ASSIGNMENT ▸ Look through the data for the string "computer". Copy every line where it is found.

[[ LISTED ENTRIES, beginning ]]

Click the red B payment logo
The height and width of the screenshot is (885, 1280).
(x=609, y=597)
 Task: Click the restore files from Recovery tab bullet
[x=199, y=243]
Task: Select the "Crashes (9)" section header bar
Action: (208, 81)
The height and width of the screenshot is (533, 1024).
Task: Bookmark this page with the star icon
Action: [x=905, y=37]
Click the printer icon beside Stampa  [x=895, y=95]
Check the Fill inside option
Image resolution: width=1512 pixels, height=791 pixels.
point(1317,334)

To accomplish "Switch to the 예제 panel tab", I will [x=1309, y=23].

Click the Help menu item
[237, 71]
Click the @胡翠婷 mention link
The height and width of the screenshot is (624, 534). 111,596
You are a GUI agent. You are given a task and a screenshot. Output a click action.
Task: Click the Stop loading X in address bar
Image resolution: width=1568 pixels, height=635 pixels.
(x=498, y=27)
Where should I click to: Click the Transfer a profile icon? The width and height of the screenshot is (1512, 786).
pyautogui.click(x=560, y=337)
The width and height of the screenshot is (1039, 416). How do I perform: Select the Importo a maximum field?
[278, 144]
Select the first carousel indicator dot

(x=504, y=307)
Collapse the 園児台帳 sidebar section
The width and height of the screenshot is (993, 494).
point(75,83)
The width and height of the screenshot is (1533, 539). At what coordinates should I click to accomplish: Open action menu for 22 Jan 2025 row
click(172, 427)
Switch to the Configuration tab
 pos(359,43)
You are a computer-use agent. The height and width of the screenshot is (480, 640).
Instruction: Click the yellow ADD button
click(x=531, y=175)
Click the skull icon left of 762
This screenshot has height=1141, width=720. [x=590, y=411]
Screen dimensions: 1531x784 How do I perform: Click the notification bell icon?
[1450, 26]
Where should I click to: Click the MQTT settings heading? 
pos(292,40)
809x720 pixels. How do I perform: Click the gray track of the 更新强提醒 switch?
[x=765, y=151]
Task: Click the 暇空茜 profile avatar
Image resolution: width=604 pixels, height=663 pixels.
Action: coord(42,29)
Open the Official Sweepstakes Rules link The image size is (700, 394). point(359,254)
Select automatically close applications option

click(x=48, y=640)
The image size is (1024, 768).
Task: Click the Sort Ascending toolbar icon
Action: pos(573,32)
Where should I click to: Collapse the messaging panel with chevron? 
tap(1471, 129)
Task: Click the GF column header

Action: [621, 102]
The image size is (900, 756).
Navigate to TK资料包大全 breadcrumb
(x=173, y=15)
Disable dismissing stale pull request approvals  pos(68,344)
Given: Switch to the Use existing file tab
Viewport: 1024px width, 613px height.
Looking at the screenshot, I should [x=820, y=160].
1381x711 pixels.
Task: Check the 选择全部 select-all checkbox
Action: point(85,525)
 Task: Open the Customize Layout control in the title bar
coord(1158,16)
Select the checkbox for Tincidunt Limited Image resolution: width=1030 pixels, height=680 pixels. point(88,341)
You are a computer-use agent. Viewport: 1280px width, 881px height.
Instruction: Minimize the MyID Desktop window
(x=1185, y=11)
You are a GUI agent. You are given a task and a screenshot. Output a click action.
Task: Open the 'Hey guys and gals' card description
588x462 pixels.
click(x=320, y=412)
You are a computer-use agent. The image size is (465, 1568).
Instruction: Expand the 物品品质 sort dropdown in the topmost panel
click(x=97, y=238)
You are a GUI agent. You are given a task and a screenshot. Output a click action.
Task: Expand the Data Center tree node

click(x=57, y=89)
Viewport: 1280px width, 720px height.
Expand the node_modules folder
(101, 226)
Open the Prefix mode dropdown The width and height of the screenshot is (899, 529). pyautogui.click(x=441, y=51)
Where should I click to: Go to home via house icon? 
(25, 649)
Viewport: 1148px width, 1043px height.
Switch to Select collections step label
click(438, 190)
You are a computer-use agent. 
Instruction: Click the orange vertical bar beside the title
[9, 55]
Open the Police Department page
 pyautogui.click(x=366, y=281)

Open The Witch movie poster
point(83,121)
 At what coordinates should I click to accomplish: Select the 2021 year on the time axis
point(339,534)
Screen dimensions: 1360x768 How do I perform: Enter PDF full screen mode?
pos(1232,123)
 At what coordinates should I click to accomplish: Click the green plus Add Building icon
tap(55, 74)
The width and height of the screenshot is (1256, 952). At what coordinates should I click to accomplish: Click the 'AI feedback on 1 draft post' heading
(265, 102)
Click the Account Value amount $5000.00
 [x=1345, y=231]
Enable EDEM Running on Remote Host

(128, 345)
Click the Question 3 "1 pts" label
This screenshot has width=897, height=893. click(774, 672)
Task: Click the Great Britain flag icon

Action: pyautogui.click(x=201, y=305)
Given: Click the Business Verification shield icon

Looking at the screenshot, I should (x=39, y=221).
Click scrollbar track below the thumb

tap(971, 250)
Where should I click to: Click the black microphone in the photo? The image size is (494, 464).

[[ LISTED ENTRIES, end ]]

SOLUTION ▸
You are a computer-use agent. The height and width of the screenshot is (480, 640).
You are a computer-use agent. Viewport: 1280px width, 881px height.
You are a computer-use agent. The image size is (465, 1568).
You are a computer-use agent. 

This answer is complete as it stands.